Required work: Only the lines from the line containing "Open the Select a provider dropdown" to the end of the records, both included, belong in the answer, copied exactly.

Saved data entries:
- - -
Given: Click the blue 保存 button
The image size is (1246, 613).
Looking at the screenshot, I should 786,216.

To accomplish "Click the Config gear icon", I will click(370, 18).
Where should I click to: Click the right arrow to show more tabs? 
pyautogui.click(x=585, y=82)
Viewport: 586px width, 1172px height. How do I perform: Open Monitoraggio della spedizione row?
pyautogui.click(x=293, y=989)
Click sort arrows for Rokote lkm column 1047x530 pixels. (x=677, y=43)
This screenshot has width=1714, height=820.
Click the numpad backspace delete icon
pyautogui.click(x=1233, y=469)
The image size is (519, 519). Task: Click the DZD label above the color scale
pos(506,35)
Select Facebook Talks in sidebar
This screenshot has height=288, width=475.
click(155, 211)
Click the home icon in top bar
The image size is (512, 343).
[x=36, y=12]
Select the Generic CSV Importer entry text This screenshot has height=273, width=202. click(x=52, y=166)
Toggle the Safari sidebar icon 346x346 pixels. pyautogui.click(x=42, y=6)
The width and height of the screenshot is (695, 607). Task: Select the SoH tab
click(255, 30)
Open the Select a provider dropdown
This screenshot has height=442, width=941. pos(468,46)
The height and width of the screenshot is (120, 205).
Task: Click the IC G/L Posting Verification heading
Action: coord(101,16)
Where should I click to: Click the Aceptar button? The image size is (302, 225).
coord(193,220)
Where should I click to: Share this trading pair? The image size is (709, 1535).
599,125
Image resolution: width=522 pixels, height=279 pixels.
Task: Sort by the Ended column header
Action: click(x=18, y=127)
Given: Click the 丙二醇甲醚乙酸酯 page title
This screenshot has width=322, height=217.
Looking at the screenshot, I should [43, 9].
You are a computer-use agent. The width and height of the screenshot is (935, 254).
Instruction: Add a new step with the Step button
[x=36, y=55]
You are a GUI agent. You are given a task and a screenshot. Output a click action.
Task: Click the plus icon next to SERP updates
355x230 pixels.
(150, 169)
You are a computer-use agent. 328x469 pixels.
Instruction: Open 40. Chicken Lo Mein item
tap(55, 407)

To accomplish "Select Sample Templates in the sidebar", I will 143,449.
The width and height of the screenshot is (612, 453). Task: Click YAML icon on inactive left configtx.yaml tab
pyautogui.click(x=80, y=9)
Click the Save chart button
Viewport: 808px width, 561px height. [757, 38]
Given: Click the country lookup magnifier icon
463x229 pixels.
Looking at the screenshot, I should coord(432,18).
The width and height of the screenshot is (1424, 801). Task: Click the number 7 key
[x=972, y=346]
- - -
Response to this task:
Open the Select a provider dropdown
This screenshot has height=442, width=941. pos(468,46)
The height and width of the screenshot is (120, 205).
Task: Click the IC G/L Posting Verification heading
Action: coord(101,16)
Where should I click to: Click the Aceptar button? The image size is (302, 225).
coord(193,220)
Where should I click to: Share this trading pair? The image size is (709, 1535).
599,125
Image resolution: width=522 pixels, height=279 pixels.
Task: Sort by the Ended column header
Action: click(x=18, y=127)
Given: Click the 丙二醇甲醚乙酸酯 page title
This screenshot has width=322, height=217.
Looking at the screenshot, I should [43, 9].
You are a computer-use agent. The width and height of the screenshot is (935, 254).
Instruction: Add a new step with the Step button
[x=36, y=55]
You are a GUI agent. You are given a task and a screenshot. Output a click action.
Task: Click the plus icon next to SERP updates
355x230 pixels.
(150, 169)
You are a computer-use agent. 328x469 pixels.
Instruction: Open 40. Chicken Lo Mein item
tap(55, 407)

To accomplish "Select Sample Templates in the sidebar", I will 143,449.
The width and height of the screenshot is (612, 453). Task: Click YAML icon on inactive left configtx.yaml tab
pyautogui.click(x=80, y=9)
Click the Save chart button
Viewport: 808px width, 561px height. [757, 38]
Given: Click the country lookup magnifier icon
463x229 pixels.
Looking at the screenshot, I should coord(432,18).
The width and height of the screenshot is (1424, 801). Task: Click the number 7 key
[x=972, y=346]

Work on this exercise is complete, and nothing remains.